(Stored records)
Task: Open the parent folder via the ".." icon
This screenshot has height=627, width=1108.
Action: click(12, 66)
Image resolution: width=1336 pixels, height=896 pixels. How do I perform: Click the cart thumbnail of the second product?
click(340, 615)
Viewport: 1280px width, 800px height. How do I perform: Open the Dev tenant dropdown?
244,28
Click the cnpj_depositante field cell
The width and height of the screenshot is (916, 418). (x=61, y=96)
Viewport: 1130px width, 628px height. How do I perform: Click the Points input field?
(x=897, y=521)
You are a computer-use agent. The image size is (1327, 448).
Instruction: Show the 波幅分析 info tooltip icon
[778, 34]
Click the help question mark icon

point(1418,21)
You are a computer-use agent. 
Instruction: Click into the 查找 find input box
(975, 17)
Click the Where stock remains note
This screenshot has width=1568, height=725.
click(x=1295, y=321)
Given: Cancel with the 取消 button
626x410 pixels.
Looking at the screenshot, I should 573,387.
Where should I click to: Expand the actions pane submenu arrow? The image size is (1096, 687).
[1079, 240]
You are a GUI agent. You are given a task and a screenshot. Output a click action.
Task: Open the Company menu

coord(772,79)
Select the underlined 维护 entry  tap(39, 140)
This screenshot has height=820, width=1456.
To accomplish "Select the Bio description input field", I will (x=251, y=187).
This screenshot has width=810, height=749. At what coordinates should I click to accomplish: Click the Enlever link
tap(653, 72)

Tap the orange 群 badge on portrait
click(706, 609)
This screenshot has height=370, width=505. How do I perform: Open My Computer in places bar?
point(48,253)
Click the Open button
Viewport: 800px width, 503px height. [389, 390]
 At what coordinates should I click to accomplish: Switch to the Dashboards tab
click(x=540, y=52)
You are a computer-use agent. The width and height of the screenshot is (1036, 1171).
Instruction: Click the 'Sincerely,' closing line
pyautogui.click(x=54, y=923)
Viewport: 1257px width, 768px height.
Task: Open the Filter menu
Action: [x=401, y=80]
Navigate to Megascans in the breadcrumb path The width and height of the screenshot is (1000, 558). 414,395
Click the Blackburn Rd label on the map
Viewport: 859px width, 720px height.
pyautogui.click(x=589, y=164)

### [WORK TO COMPLETE]
Copy every line of the records above that contains "Select".

### [WRITTEN SOLUTION]
Select the underlined 维护 entry  tap(39, 140)
To accomplish "Select the Bio description input field", I will (x=251, y=187).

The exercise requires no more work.